GitLab Watchman 1.4.0 - 2020-12-24

Added:

  • Refactor of rules into directories for easier management
  • Multiprocessing implemented for searching for matches. GitLab Watchman now splits regex filtering between the cores available on the device, meaning the more cores you have, the faster searching should run.
  • Handling for GitLab API rate limiting, backing off when the rate limit is hit. The rate limit may be more likely to come into effect with multiprocessing
  • Rules added to search for:
    • Cloudflare tokens
    • Facebook API tokens
    • GitHub API tokens
    • Mailchimp API tokens
    • Mailgun API tokens
    • Shodan API tokens
    • Stripe API tokens
    • Twilio API tokens
    • Microsoft NuGet keys

1.3.0

3 years ago

1.3.0 - 2020-12-12

Added:

  • Add more information about the namespaces a project is in to logs
  • Added details owner of that namespace, for groups and users
  • Time based searching now looks at the time a file was committed, not when a project was active, which greatly reduces multiples of the same detection because a project is active but a file has not been modified.
  • Rules added:
    • SSH private keys
    • Mastercard datacash tokens
    • Heroku tokens
    • PagerDuty tokens

Removed:

  • Enhanced logging that includes nested information, such as namespace owners, means that CSV logging is no longer practical.

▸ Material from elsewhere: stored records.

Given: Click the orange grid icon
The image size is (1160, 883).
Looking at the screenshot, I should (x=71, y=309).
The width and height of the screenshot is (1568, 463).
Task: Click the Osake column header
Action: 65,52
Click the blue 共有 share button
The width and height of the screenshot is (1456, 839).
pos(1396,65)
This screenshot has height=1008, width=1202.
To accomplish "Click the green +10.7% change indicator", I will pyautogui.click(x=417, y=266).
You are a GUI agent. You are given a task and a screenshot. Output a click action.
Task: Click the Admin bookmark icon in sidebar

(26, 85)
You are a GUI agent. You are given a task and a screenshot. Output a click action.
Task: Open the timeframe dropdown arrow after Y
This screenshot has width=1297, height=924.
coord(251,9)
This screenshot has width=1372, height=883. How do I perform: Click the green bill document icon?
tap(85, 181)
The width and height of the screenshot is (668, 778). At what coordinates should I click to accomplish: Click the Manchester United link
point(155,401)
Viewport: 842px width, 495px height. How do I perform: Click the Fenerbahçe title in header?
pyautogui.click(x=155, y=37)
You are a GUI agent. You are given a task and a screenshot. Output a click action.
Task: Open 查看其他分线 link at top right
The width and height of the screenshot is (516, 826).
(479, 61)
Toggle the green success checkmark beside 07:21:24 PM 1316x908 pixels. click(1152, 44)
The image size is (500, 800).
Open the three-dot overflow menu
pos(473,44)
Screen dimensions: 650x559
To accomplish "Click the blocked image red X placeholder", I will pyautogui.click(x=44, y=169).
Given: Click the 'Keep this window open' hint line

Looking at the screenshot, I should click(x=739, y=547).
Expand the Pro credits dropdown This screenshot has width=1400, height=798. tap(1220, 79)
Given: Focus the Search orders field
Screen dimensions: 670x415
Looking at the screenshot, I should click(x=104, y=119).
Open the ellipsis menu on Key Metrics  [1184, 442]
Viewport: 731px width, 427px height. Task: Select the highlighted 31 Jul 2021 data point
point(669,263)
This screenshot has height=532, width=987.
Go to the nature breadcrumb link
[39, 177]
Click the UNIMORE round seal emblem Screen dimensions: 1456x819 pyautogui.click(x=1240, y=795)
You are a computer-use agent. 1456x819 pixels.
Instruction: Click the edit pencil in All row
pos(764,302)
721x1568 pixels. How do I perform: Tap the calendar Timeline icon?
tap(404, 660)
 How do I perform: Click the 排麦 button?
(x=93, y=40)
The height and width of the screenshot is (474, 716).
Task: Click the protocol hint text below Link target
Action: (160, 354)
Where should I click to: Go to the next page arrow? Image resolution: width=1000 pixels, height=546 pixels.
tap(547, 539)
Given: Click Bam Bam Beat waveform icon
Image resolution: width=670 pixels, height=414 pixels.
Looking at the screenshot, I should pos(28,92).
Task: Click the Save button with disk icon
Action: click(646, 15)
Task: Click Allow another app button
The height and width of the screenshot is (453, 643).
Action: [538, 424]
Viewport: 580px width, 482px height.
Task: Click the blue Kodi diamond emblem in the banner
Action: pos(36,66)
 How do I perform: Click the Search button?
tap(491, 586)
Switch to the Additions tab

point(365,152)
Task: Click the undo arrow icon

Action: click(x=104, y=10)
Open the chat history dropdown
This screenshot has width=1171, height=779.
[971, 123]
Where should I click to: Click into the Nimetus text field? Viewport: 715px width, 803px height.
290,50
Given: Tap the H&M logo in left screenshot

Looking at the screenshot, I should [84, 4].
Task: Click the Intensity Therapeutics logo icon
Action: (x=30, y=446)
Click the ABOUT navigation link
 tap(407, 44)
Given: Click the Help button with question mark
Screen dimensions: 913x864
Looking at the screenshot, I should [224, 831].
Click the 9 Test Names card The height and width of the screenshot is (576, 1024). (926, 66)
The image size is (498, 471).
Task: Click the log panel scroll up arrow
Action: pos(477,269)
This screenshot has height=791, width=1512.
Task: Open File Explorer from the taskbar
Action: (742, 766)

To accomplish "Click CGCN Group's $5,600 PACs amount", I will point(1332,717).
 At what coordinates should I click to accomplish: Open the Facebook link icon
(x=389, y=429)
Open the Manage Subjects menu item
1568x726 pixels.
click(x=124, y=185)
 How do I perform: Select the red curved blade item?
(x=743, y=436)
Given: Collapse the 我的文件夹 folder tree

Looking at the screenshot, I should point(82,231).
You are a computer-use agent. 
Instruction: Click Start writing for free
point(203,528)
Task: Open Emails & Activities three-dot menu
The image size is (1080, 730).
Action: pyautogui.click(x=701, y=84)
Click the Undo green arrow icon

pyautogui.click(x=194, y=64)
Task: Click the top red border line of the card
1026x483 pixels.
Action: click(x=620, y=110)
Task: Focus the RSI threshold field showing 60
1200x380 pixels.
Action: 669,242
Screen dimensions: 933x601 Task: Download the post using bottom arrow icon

CSV logging has been removed and JSON via STDOUT is now the default option.

1.2.0

3 years ago

GitLab Watchman 1.2.0 - 2020-11-16

Added:

  • More data on namespaces added to logs
  • Better search queries for existing rules to filter out false positives

Removed:

  • CICD variable search no longer works due to GitLab API now only allowing owners of a project to search it for variables. It has been removed.

Fixed:

  • Bug on outputting match string for blobs/wiki-blobs

1.1.0

3 years ago

GitLab Watchman 1.1.0 - 2020-11-14

Fixed

  • Retry added for occasional Requests HTTPSConnectionPool error

Added

  • Exact regex string match added to output from message searches

1.0.0

3 years ago

Initial Release

GitLab Watchman is an application that uses the GitLab API to audit GitLab for sensitive data and credentials exposed internally.

Features

It searches GitLab for internally shared projects and looks at:

  • Code
  • Commits
  • Wiki pages
  • Issues
  • Merge requests
  • Milestones

For the following data:

  • GCP keys and service account files
  • AWS keys
  • Azure keys and service account files
  • Google API keys
  • Slack API tokens & webhooks
  • Private keys (SSH, PGP, any other misc private key)
  • Exposed tokens (Bearer tokens, access tokens, client_secret etc.)
  • S3 config files
  • Passwords in plaintext
  • CICD variables exposed publicly
  • and more

Time based searching

You can run GitLab Watchman to look for results going back as far as:

  • 24 hours
  • 7 days
  • 30 days
  • All time

This means after one deep scan, you can schedule GitLab Watchman to run regularly and only return results from your chosen timeframe.